====== Listed entries

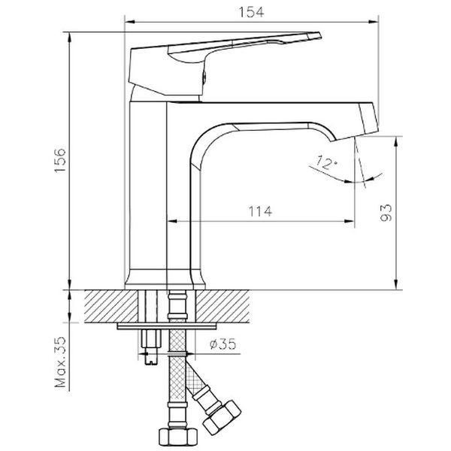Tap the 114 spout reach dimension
pos(257,211)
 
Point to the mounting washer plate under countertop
pos(169,326)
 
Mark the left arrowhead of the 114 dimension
pos(170,222)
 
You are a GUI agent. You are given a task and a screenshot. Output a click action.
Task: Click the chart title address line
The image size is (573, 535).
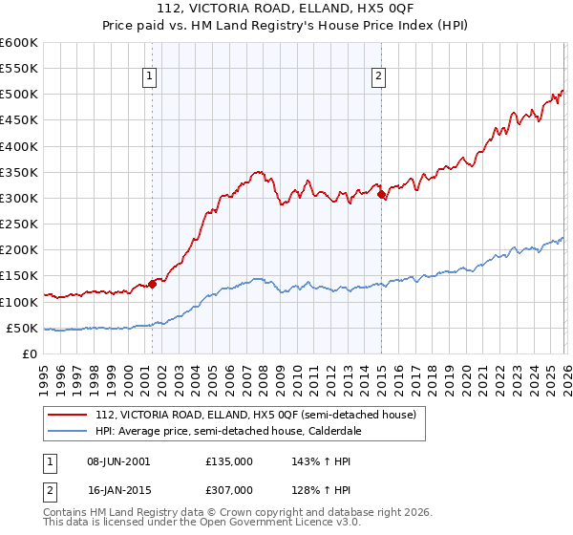(286, 11)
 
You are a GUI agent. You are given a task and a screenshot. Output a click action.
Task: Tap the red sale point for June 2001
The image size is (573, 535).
(152, 283)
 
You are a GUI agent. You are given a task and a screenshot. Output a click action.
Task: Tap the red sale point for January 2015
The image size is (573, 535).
(381, 195)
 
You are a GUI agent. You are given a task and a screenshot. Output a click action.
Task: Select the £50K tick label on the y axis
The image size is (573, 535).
(21, 329)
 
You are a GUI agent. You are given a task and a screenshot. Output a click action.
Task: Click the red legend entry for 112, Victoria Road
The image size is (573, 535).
(255, 415)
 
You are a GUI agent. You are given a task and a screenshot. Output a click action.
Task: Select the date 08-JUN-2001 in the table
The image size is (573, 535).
(119, 460)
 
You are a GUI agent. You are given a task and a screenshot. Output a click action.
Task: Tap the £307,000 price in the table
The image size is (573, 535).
(229, 489)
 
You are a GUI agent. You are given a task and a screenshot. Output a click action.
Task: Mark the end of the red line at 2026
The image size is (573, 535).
(562, 91)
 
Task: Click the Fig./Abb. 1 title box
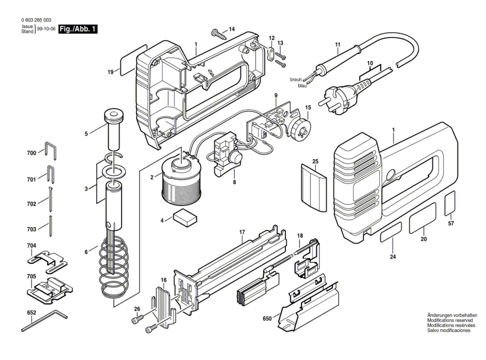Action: (x=78, y=29)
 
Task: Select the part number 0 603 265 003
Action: (x=36, y=20)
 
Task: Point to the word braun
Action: (x=296, y=79)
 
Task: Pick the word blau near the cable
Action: (x=302, y=86)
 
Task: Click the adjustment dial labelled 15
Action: (x=300, y=130)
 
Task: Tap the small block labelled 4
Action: (x=185, y=218)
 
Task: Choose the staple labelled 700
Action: (x=51, y=151)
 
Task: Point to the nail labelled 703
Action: (x=51, y=226)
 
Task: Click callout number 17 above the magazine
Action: (x=242, y=232)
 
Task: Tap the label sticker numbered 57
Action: (x=450, y=203)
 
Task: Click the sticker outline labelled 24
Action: (x=391, y=232)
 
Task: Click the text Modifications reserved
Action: (x=450, y=320)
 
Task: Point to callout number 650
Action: (x=267, y=318)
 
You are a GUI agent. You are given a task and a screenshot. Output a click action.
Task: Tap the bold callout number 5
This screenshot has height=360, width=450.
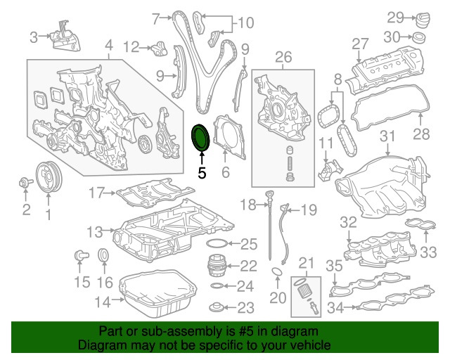pos(202,172)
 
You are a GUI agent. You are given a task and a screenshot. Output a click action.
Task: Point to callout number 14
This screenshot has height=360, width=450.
pos(103,302)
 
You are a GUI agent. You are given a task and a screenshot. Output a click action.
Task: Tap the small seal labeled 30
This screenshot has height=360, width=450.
pos(420,37)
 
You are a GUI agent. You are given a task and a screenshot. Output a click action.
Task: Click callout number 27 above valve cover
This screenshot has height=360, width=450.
pos(361,44)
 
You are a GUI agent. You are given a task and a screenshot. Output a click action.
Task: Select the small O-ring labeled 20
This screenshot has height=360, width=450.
pos(278,272)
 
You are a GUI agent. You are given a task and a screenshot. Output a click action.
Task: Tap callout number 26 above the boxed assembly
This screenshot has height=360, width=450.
pos(283,56)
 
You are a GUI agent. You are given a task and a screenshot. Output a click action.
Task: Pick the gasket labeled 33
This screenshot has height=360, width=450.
pos(416,226)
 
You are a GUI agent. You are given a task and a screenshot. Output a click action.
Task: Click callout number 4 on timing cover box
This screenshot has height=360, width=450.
pos(108,47)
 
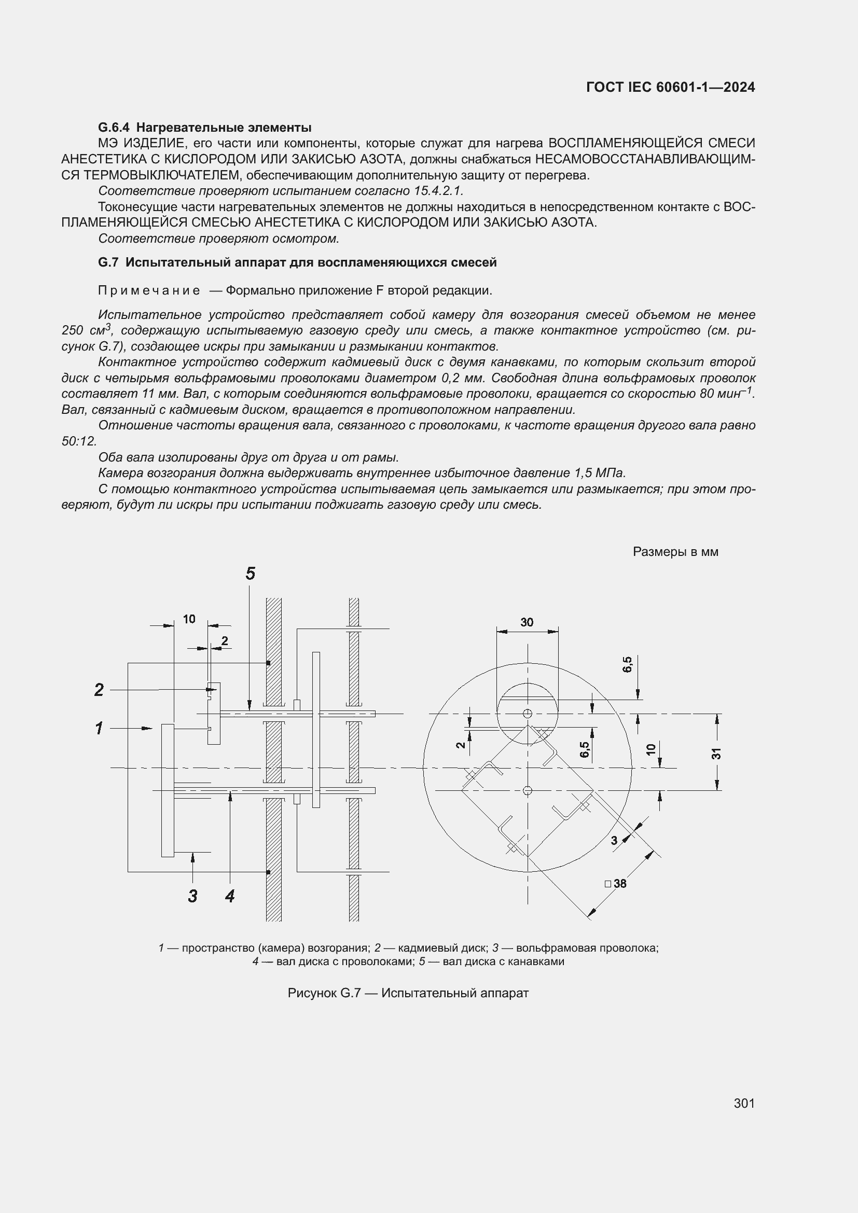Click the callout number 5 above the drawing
click(251, 573)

============

■ What you are asked to do
Gather every line from the material above that contains the word "cover", and treat uppercase and lowercase as different.

■ Answer to this task
Task: Click callout number 27 above valve cover
Task: Click callout number 4 on timing cover box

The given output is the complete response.